■ **Texte source**
- - - - - - -

Régis Malet, pré-rapporteur, prend à son tour la parole. Il tient d'abord à féliciter M. Valentin Schaepelynck pour cette thèse de doctorat qui prend la forme d'un volume unique, comprenant une table des matières, un texte principal de 445 pages, une bibliographie des auteurs cités de 21 pages.

 


La thèse est particulièrement bien écrite, même si elle est très dense et exigeante sur le plan du travail conceptuel ; elle prend appui sur de très nombreuses ressources, parfaitement maîtrisées : près de 500 références sont recensées dans la bibliographie, en fin d'ouvrage, relevant de différentes disciplines. La thèse s'intéresse à la genèse du courant de l'analyse institutionnelle et elle est organisée en une dizaine de chapitres. M. Valentin Schaepelynck, érudit sur le sujet, retrace dans l'introduction de sa thèse les origines du projet et des impulsions théoriques qui l'ont conduit, d'abord dans le cadre de ses études de philosophie, puis en sciences de l'éducation, à partir de rencontres et d'un intérêt croissant pour la psychothérapie institutionnelle et les rapports entre institutions et politique, à entreprendre une généalogie de ce courant de l'analyse institutionnelle et de ses «  clivages internes  » (p. 15).

- - - - - - -

■ **Données fournies**
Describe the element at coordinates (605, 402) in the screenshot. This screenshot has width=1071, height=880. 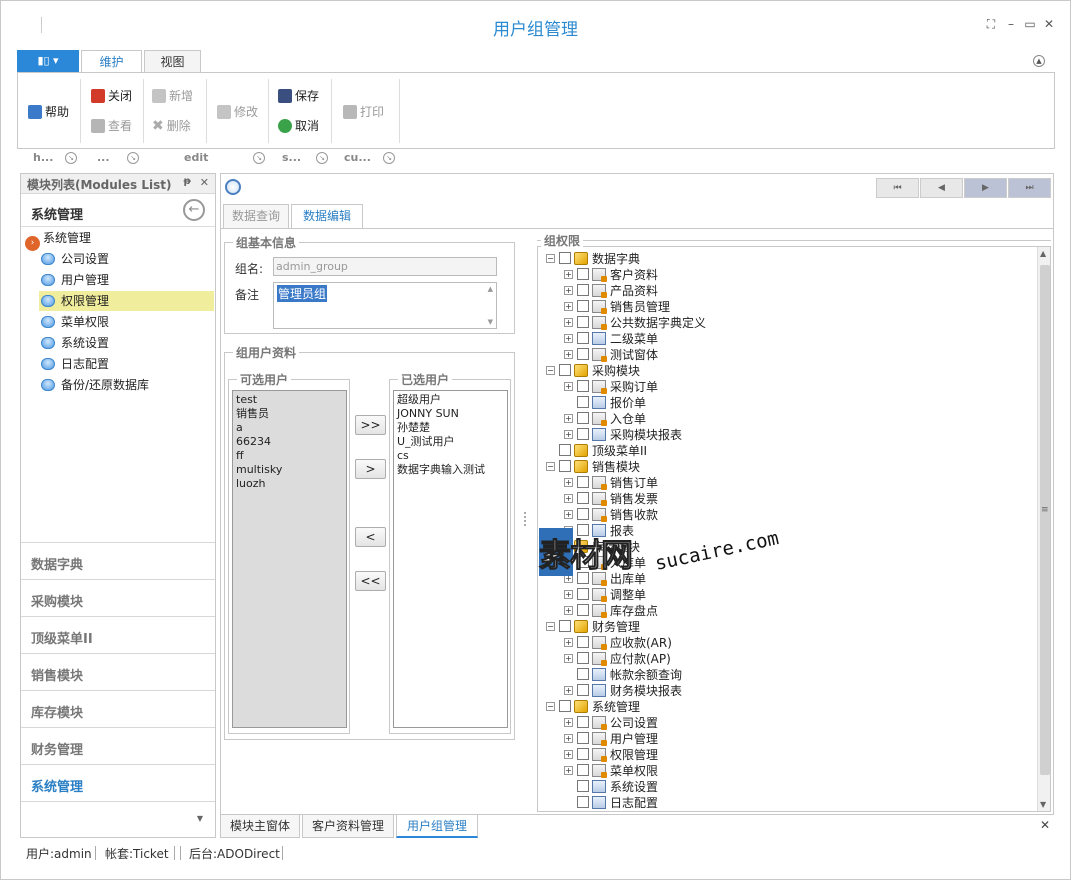
I see `tree-form-node: 报价单` at that location.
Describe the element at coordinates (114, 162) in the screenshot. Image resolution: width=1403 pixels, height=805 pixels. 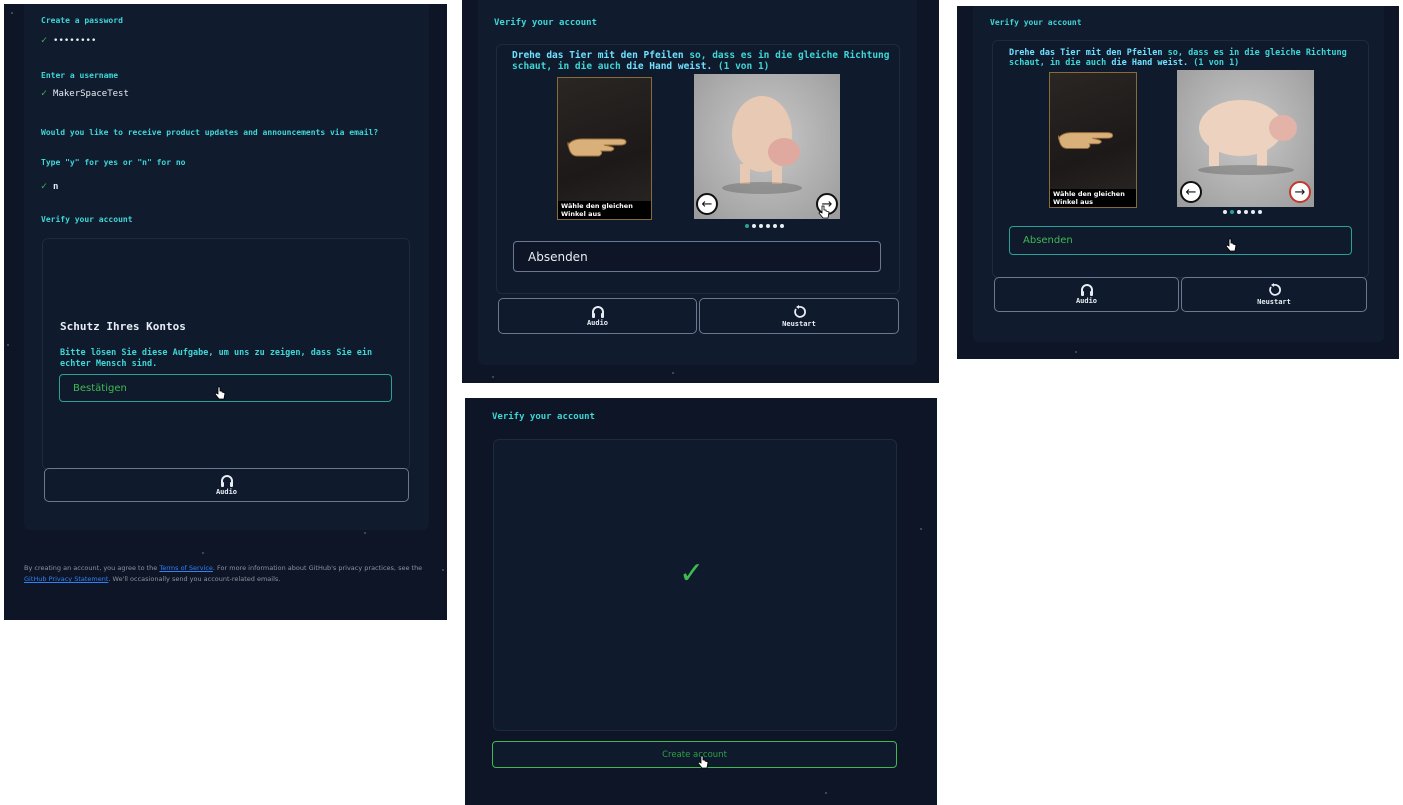
I see `updates-hint: Type "y" for yes or "n" for no` at that location.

- - - - - - -

■ **Question**
Selon le texte sur la thèse de M. Valentin Schaepelynck, quelles parties comprend le volume unique de cette thèse ? Le matériau fourni n'est pas nécessaire ici.

■ **Réponse**
- une table des matières
- un texte principal de 445 pages
- une bibliographie des auteurs cités de 21 pages